The problem
From the entries that follow, copy each line containing the word "give".

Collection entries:
○ ○ ○ ○
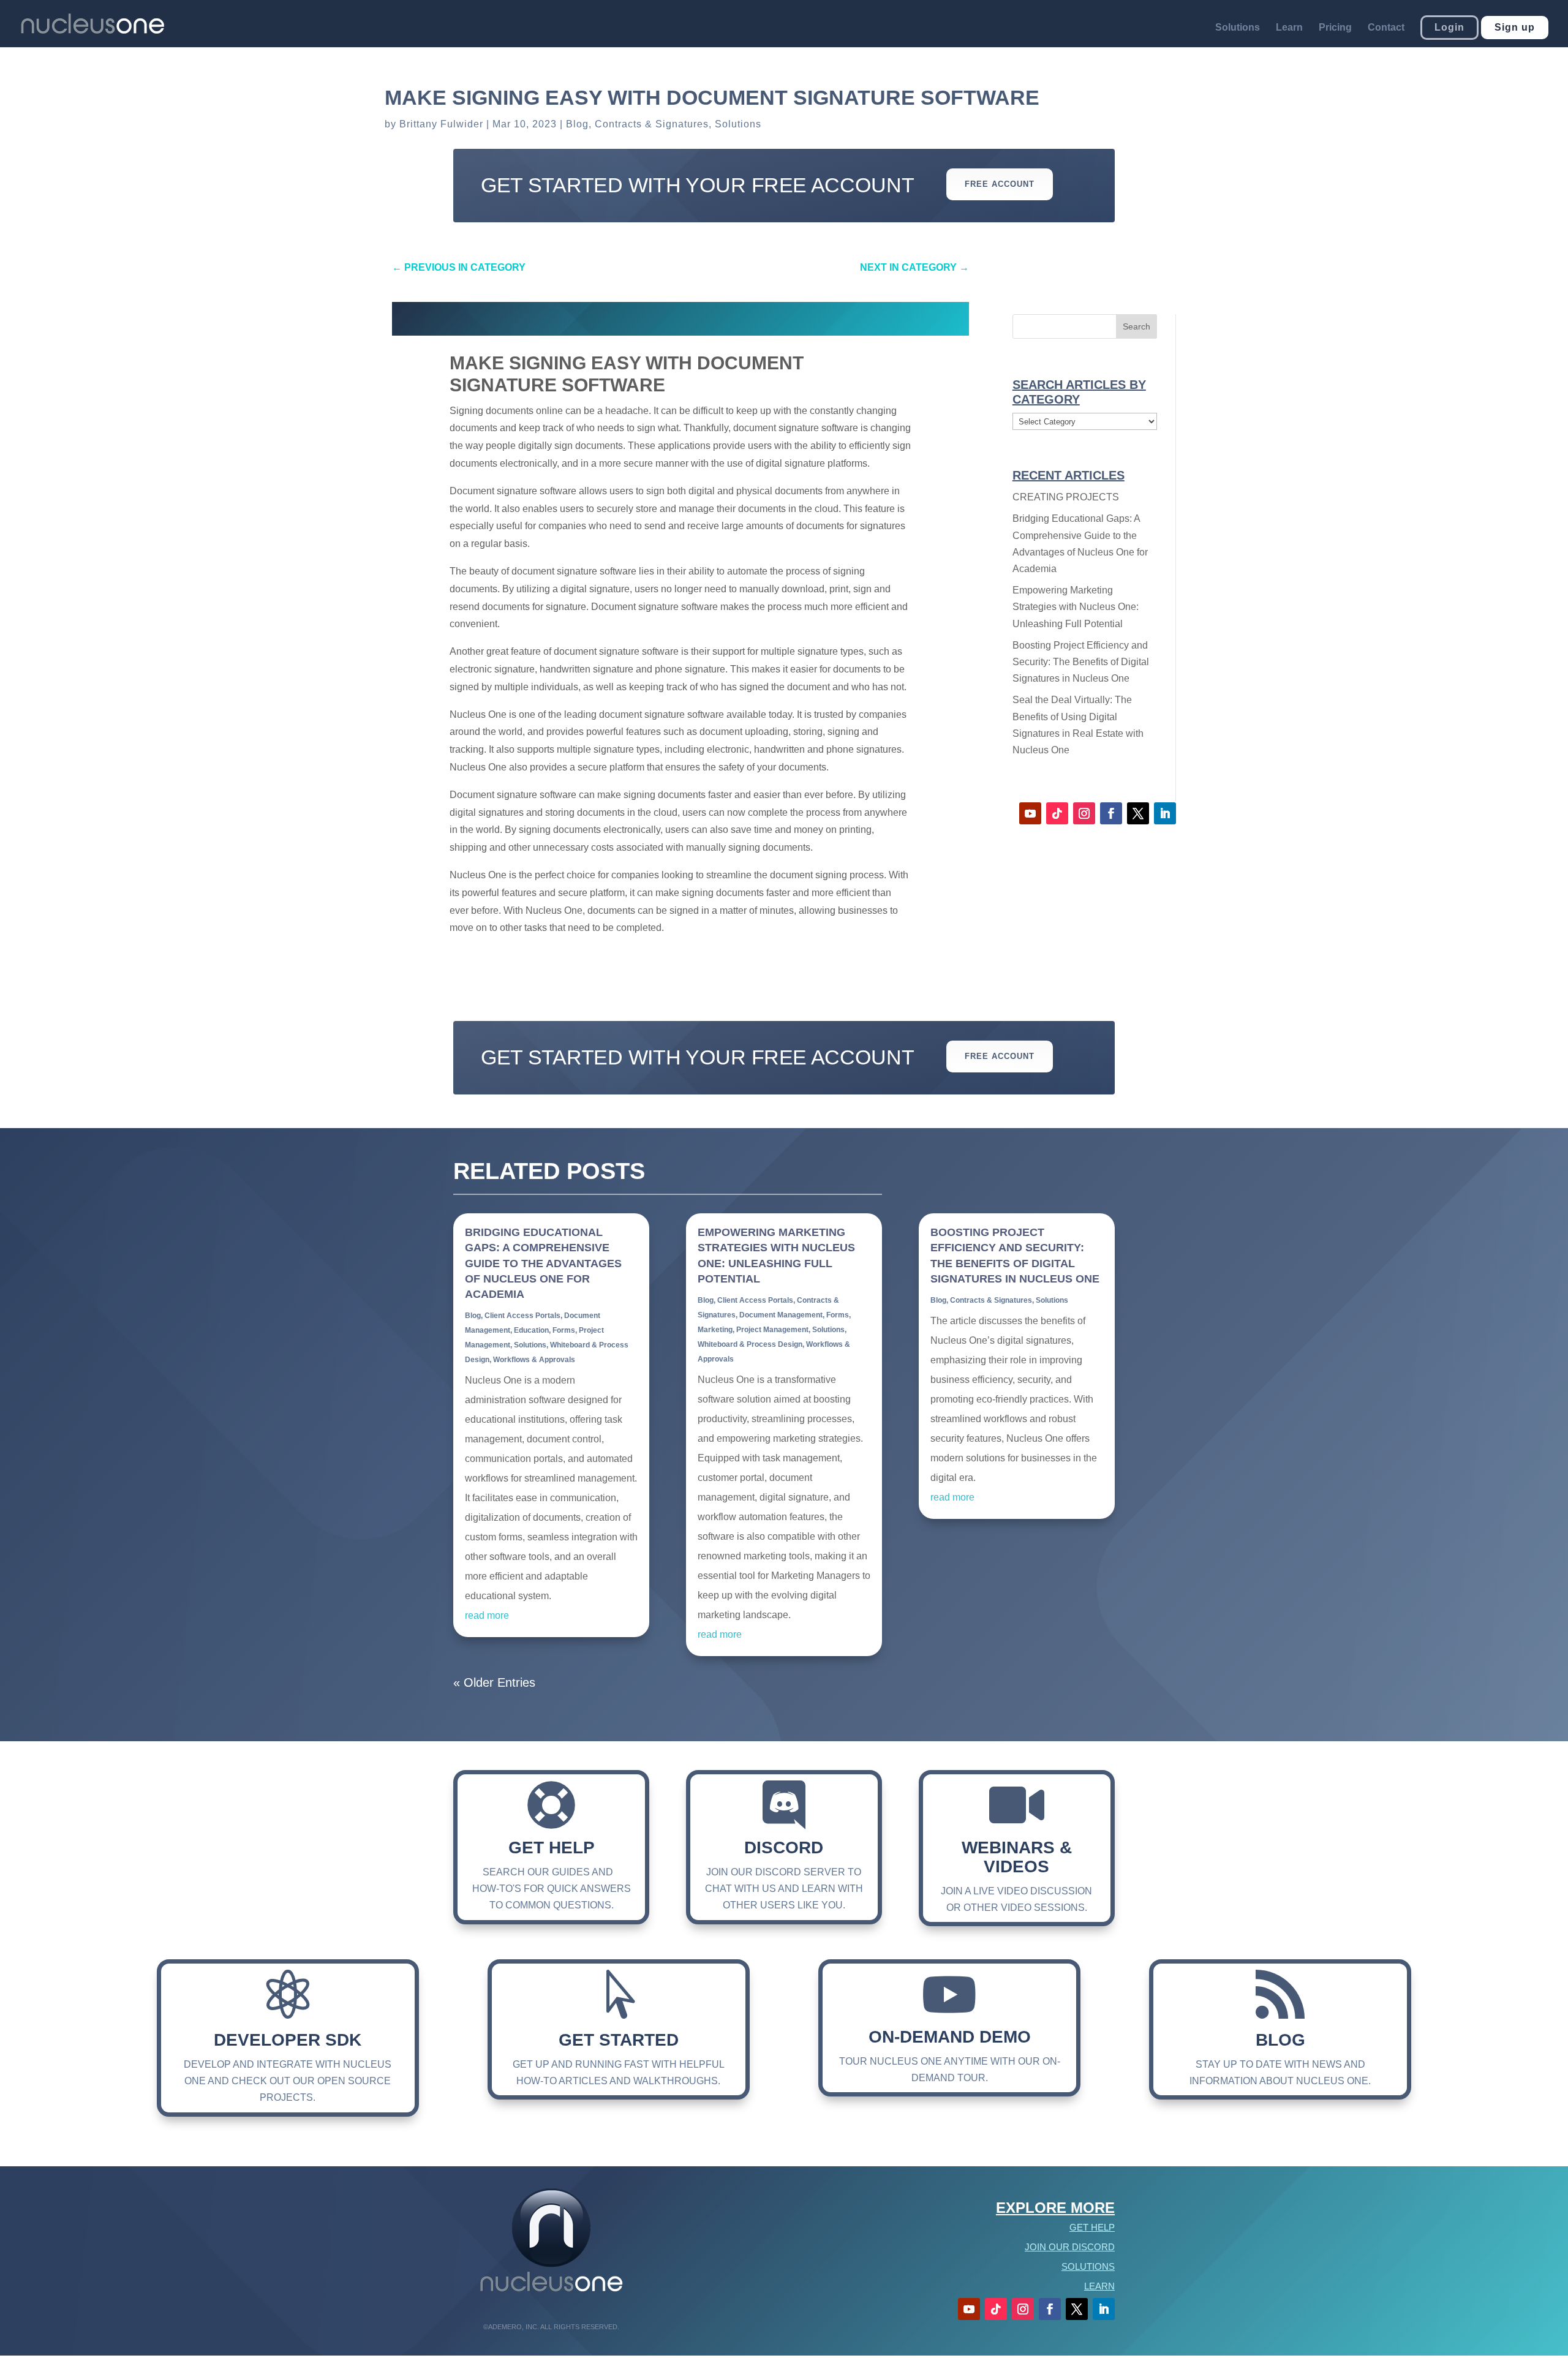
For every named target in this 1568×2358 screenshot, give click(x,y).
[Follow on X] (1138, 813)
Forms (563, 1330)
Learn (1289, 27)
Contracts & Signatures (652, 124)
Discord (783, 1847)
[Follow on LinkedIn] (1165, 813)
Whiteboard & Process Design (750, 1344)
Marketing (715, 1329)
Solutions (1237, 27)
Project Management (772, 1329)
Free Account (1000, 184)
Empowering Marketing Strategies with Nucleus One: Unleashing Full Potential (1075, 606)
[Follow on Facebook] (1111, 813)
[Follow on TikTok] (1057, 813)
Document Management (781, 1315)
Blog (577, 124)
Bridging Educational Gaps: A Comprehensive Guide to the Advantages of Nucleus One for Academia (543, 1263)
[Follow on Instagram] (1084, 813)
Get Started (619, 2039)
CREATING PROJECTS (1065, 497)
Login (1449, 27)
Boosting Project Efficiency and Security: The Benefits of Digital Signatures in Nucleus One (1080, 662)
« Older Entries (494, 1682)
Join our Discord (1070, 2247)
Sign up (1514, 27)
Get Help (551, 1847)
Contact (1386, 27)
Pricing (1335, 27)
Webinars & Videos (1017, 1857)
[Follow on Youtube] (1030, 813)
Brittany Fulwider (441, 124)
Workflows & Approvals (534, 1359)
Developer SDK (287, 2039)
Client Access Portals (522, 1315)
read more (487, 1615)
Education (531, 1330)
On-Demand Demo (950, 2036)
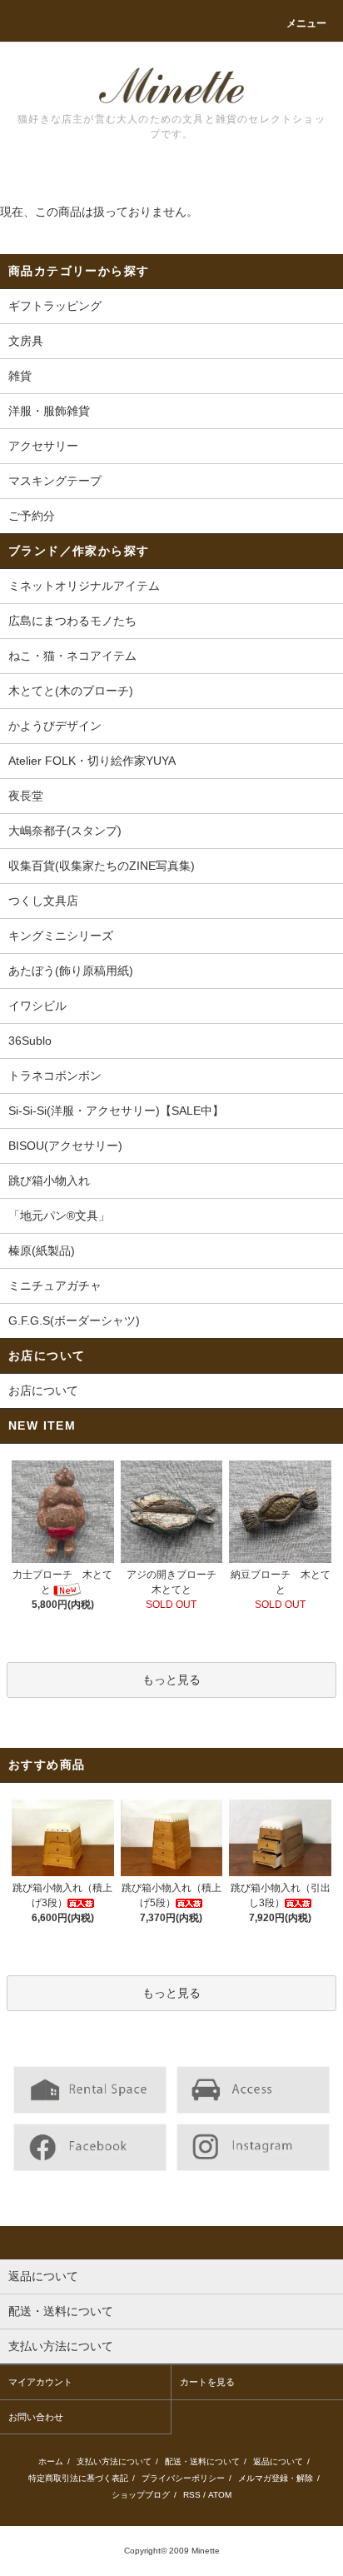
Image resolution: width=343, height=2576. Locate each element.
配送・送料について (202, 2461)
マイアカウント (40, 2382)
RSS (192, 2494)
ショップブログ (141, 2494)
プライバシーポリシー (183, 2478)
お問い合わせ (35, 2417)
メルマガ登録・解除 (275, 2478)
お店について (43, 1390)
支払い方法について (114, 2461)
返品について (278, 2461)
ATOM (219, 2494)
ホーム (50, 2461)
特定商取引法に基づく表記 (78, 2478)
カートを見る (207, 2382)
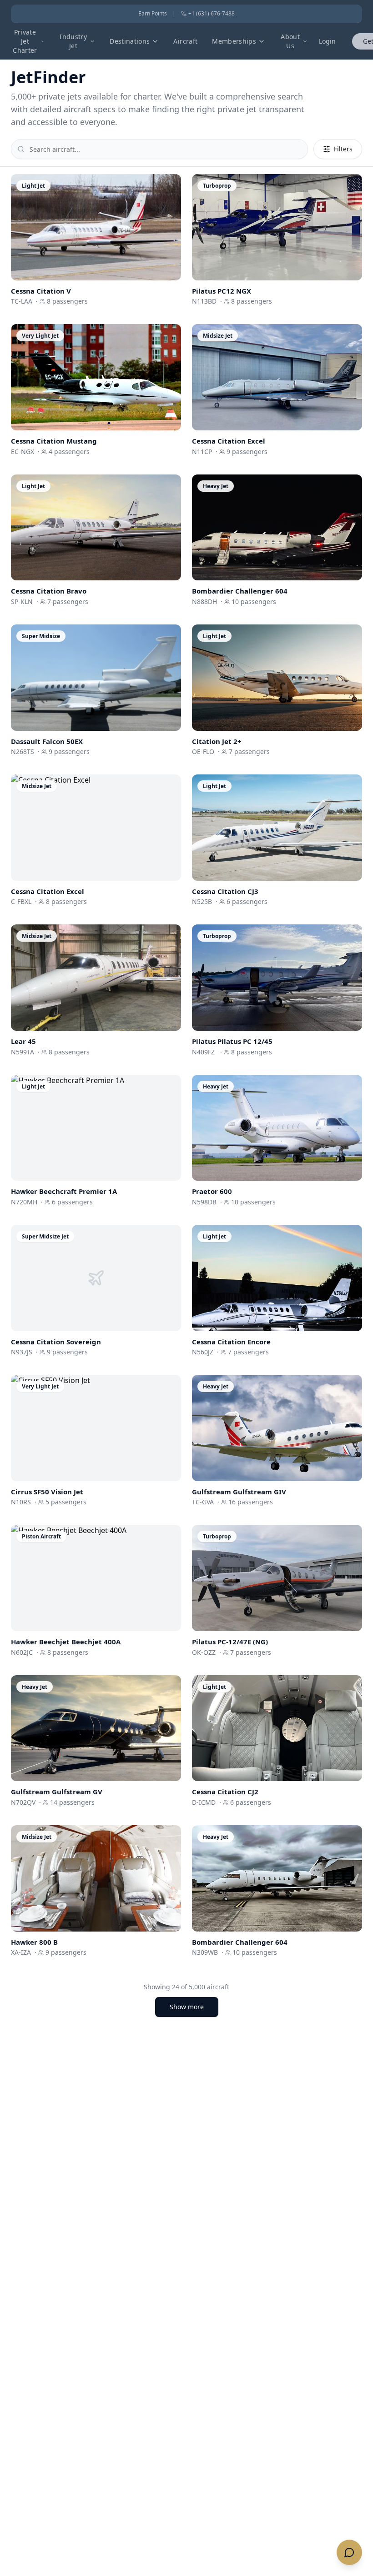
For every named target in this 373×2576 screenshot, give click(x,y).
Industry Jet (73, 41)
○ ○ ○ ○
Written response
For every named target in this 1568×2358 screenshot, give click(x,y).
For every named target in this 373×2576 screenshot, give click(x,y).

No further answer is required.